Stored data entries:
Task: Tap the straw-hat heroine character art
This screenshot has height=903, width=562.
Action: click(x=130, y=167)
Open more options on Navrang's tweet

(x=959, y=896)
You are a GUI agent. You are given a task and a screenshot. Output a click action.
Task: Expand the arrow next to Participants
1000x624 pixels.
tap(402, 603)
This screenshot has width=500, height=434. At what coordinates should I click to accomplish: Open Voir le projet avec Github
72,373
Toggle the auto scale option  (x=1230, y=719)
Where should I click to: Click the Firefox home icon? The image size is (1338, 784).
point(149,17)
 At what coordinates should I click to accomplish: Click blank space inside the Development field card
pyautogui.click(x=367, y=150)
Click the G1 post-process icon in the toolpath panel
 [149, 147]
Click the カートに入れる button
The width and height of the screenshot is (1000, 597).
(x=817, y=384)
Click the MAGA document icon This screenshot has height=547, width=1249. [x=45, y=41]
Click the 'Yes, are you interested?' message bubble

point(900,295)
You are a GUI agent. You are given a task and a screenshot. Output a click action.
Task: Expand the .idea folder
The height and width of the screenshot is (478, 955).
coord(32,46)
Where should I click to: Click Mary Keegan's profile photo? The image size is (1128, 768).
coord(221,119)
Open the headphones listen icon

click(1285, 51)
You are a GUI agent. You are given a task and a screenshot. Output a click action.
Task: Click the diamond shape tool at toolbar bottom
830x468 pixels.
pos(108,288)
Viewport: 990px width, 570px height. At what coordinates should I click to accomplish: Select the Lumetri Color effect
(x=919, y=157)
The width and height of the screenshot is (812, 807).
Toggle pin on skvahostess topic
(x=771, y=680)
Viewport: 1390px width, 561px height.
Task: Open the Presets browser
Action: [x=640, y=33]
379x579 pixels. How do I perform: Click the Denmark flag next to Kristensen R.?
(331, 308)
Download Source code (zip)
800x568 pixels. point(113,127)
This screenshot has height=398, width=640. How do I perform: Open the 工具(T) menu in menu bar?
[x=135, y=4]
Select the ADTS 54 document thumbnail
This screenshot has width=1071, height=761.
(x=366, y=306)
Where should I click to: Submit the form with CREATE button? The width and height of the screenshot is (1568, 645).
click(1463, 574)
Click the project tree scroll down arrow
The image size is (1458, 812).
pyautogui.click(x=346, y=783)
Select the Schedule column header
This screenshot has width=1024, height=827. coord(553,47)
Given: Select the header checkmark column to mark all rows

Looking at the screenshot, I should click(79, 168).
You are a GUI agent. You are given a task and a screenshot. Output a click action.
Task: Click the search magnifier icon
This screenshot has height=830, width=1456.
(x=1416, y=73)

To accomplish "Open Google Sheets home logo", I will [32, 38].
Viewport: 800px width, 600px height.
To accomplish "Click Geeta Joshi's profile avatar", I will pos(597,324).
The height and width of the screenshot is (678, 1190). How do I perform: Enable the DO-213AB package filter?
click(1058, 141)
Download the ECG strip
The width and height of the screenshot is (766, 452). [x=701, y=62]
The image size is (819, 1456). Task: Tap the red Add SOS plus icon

• Exercise directions:
In full and without alteration, transcribe the entries above.

• Result:
Task: Tap the straw-hat heroine character art
This screenshot has height=903, width=562.
Action: click(x=130, y=167)
Open more options on Navrang's tweet

(x=959, y=896)
You are a GUI agent. You are given a task and a screenshot. Output a click action.
Task: Expand the arrow next to Participants
1000x624 pixels.
tap(402, 603)
This screenshot has width=500, height=434. At what coordinates should I click to accomplish: Open Voir le projet avec Github
72,373
Toggle the auto scale option  (x=1230, y=719)
Where should I click to: Click the Firefox home icon? The image size is (1338, 784).
point(149,17)
 At what coordinates should I click to accomplish: Click blank space inside the Development field card
pyautogui.click(x=367, y=150)
Click the G1 post-process icon in the toolpath panel
 [149, 147]
Click the カートに入れる button
The width and height of the screenshot is (1000, 597).
(x=817, y=384)
Click the MAGA document icon This screenshot has height=547, width=1249. [x=45, y=41]
Click the 'Yes, are you interested?' message bubble

point(900,295)
You are a GUI agent. You are given a task and a screenshot. Output a click action.
Task: Expand the .idea folder
The height and width of the screenshot is (478, 955).
coord(32,46)
Where should I click to: Click Mary Keegan's profile photo? The image size is (1128, 768).
coord(221,119)
Open the headphones listen icon

click(1285, 51)
You are a GUI agent. You are given a task and a screenshot. Output a click action.
Task: Click the diamond shape tool at toolbar bottom
830x468 pixels.
pos(108,288)
Viewport: 990px width, 570px height. At what coordinates should I click to accomplish: Select the Lumetri Color effect
(x=919, y=157)
The width and height of the screenshot is (812, 807).
Toggle pin on skvahostess topic
(x=771, y=680)
Viewport: 1390px width, 561px height.
Task: Open the Presets browser
Action: [x=640, y=33]
379x579 pixels. How do I perform: Click the Denmark flag next to Kristensen R.?
(331, 308)
Download Source code (zip)
800x568 pixels. point(113,127)
This screenshot has height=398, width=640. How do I perform: Open the 工具(T) menu in menu bar?
[x=135, y=4]
Select the ADTS 54 document thumbnail
This screenshot has width=1071, height=761.
(x=366, y=306)
Where should I click to: Submit the form with CREATE button? The width and height of the screenshot is (1568, 645).
click(1463, 574)
Click the project tree scroll down arrow
The image size is (1458, 812).
pyautogui.click(x=346, y=783)
Select the Schedule column header
This screenshot has width=1024, height=827. coord(553,47)
Given: Select the header checkmark column to mark all rows

Looking at the screenshot, I should click(79, 168).
You are a GUI agent. You are given a task and a screenshot. Output a click action.
Task: Click the search magnifier icon
This screenshot has height=830, width=1456.
(x=1416, y=73)

To accomplish "Open Google Sheets home logo", I will [32, 38].
Viewport: 800px width, 600px height.
To accomplish "Click Geeta Joshi's profile avatar", I will pos(597,324).
The height and width of the screenshot is (678, 1190). How do I perform: Enable the DO-213AB package filter?
click(1058, 141)
Download the ECG strip
The width and height of the screenshot is (766, 452). [x=701, y=62]
The image size is (819, 1456). Task: Tap the red Add SOS plus icon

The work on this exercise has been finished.